Government takes a more pro-active role in developing interoperability of IT systems in the healthcare sector
As reported in an earlier update hospitals are phasing out old technology. Communication between healthcare operators and IT-systems (interoperability) is a cornerstone for both improving quality of care and reducing costs. In the past few months there has been a considerable number of complaints concerning the extremely high profitability of the Dutch market leader in EPD systems (Chipsoft with a profitability of almost 50%), the high degree of vendor lock-in in key systems and non-transparent and high-cost increases in annual maintenance fees for systems.
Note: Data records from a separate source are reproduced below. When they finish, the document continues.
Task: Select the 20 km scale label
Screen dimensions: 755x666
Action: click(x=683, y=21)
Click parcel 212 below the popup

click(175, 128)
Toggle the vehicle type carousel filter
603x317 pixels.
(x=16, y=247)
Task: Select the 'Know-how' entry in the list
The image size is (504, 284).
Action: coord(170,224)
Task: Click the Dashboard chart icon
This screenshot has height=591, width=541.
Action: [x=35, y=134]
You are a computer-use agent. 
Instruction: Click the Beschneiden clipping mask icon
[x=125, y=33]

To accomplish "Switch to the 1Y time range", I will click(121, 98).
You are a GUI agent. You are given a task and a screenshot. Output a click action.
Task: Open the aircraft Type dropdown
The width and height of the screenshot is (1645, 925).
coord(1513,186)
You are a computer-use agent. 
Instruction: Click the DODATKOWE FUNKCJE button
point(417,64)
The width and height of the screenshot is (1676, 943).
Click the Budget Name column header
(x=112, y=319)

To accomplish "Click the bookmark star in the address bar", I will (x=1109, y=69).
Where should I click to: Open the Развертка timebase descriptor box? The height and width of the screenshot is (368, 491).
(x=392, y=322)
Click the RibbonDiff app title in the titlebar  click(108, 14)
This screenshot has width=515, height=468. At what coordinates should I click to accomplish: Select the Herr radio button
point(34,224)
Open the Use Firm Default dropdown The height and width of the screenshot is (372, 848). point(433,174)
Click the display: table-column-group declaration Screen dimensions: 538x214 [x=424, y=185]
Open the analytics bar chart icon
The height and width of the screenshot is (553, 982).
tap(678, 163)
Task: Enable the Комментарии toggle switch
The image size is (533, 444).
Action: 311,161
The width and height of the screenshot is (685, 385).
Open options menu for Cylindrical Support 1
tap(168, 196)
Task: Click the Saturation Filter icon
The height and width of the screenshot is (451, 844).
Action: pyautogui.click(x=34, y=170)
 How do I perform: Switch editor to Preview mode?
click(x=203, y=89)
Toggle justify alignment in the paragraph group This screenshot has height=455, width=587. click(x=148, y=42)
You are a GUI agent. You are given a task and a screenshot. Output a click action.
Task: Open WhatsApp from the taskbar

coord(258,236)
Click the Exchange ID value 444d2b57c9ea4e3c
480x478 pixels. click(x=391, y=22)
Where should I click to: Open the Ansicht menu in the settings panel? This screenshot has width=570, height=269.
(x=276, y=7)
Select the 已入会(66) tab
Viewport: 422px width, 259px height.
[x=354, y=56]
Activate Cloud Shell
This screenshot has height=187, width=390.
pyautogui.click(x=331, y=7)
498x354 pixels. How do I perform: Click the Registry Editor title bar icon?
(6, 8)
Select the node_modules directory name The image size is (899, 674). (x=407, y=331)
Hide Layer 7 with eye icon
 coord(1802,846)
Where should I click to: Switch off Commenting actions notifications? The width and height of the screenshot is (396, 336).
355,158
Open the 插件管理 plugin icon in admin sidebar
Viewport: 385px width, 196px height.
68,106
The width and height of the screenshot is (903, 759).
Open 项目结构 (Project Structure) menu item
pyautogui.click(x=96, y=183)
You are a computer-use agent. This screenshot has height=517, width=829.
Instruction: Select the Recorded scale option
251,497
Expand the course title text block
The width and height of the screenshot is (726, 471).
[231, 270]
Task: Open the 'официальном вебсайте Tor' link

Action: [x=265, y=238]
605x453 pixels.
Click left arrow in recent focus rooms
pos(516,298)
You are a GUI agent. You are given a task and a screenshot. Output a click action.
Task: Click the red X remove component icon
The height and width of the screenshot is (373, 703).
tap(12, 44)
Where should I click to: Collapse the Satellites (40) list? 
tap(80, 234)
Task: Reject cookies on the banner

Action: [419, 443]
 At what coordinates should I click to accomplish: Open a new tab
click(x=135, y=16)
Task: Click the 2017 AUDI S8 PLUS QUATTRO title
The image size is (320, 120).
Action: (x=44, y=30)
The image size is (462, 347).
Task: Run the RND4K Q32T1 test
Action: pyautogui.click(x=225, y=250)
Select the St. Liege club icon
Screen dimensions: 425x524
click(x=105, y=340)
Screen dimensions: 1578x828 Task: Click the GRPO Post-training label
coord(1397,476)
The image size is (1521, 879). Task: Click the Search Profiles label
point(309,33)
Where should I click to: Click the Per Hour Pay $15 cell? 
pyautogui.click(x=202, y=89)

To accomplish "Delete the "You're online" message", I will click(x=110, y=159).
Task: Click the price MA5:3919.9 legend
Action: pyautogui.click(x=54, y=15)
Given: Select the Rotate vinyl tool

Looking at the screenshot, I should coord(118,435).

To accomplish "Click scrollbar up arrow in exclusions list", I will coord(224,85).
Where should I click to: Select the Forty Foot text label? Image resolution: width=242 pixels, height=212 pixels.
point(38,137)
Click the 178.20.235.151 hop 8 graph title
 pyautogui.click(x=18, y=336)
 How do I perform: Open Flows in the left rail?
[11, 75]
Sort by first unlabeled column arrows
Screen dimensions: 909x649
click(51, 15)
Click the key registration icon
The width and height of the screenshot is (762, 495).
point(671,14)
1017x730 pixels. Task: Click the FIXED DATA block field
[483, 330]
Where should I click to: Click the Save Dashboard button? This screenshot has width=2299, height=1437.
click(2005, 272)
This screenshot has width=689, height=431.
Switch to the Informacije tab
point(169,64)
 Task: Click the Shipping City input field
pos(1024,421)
To address these issues the Dutch Authority for Consumers and Markets (ACM) has decided to start an official process to look at key IT-suppliers to the healthcare sector. The ACM has requested healthcare organizations to provide examples of situations where IT-suppliers (proactively) hinder interoperability, have “unreasonable” contracts, and/or charge excessive prices.
The Ministry of health has also decided to make interoperability and communication between operators a key issue. Interoperability and communication are a key element of the Integral Healthcare Agreement (IZA) being developed by the ministry in cooperation with key players from the sector. The key goal of the IZA is to jointly make plans for structurally improving the Dutch healthcare sector. Primarily the Minister wants agreements related to interoperability to be made between the parties in the sector (operators and providers of IT-related services), but she leaves the door open for ensuring interoperability through changes to laws and regulations.